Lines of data
+++

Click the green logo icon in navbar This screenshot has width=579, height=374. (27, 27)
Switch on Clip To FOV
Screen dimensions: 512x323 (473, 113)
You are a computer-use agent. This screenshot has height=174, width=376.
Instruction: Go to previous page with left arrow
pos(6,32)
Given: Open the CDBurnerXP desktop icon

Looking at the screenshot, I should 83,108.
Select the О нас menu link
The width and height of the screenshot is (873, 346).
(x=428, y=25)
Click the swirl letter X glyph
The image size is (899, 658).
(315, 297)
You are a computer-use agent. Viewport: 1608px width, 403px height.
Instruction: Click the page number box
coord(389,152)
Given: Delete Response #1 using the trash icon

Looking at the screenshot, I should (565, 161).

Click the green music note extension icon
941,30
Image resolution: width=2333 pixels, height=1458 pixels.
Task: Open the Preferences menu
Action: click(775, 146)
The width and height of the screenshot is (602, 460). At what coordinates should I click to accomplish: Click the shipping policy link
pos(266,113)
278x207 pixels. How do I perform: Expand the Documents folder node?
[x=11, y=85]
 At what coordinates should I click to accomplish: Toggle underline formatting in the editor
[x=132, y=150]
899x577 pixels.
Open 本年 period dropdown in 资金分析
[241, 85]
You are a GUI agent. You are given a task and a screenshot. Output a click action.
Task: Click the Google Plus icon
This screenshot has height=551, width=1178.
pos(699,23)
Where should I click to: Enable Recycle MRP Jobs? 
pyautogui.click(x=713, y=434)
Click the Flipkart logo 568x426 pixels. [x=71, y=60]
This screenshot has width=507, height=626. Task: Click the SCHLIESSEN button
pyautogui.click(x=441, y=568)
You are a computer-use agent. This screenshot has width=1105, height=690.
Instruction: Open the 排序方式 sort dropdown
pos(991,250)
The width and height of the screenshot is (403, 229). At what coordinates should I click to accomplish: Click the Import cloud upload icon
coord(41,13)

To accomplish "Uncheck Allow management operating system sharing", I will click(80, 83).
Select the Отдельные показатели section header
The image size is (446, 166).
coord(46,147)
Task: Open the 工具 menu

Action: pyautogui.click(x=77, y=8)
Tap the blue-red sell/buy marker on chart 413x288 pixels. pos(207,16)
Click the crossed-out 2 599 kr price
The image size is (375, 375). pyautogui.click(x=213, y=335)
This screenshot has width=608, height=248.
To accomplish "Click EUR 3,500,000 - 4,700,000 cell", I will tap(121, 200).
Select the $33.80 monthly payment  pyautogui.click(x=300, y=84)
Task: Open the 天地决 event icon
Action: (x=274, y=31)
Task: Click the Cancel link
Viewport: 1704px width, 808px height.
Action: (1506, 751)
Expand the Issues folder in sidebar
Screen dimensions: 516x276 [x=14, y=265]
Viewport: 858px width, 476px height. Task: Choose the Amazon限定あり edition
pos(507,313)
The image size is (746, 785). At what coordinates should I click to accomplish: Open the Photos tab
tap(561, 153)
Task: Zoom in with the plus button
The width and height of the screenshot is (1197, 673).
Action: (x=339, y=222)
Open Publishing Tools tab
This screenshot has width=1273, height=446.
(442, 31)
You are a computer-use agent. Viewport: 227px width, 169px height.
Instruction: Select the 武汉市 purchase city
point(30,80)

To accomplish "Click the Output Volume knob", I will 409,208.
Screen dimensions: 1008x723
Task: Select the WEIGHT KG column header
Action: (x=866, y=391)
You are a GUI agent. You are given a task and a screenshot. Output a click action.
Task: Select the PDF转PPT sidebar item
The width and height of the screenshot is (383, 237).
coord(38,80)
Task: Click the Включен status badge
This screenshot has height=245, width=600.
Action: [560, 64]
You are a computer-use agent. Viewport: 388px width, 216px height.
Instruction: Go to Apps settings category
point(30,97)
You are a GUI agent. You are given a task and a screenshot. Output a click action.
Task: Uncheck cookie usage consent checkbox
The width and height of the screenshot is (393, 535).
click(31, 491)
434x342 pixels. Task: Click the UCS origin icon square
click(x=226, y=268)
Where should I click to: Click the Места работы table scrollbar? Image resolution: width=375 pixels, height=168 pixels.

+++

Requirements: Rewrite the entries from the start through the line containing "coord(41,13)", changing "computer-use agent" to "desktop agent" and leaving everything else the same.

Expected answer:
Click the green logo icon in navbar This screenshot has width=579, height=374. (27, 27)
Switch on Clip To FOV
Screen dimensions: 512x323 (473, 113)
You are a desktop agent. This screenshot has height=174, width=376.
Instruction: Go to previous page with left arrow
pos(6,32)
Given: Open the CDBurnerXP desktop icon

Looking at the screenshot, I should 83,108.
Select the О нас menu link
The width and height of the screenshot is (873, 346).
(x=428, y=25)
Click the swirl letter X glyph
The image size is (899, 658).
(315, 297)
You are a desktop agent. Viewport: 1608px width, 403px height.
Instruction: Click the page number box
coord(389,152)
Given: Delete Response #1 using the trash icon

Looking at the screenshot, I should (565, 161).

Click the green music note extension icon
941,30
Image resolution: width=2333 pixels, height=1458 pixels.
Task: Open the Preferences menu
Action: click(775, 146)
The width and height of the screenshot is (602, 460). At what coordinates should I click to accomplish: Click the shipping policy link
pos(266,113)
278x207 pixels. How do I perform: Expand the Documents folder node?
[x=11, y=85]
 At what coordinates should I click to accomplish: Toggle underline formatting in the editor
[x=132, y=150]
899x577 pixels.
Open 本年 period dropdown in 资金分析
[241, 85]
You are a GUI agent. You are given a task and a screenshot. Output a click action.
Task: Click the Google Plus icon
This screenshot has height=551, width=1178.
pos(699,23)
Where should I click to: Enable Recycle MRP Jobs? 
pyautogui.click(x=713, y=434)
Click the Flipkart logo 568x426 pixels. [x=71, y=60]
This screenshot has width=507, height=626. Task: Click the SCHLIESSEN button
pyautogui.click(x=441, y=568)
You are a desktop agent. This screenshot has width=1105, height=690.
Instruction: Open the 排序方式 sort dropdown
pos(991,250)
The width and height of the screenshot is (403, 229). At what coordinates should I click to accomplish: Click the Import cloud upload icon
coord(41,13)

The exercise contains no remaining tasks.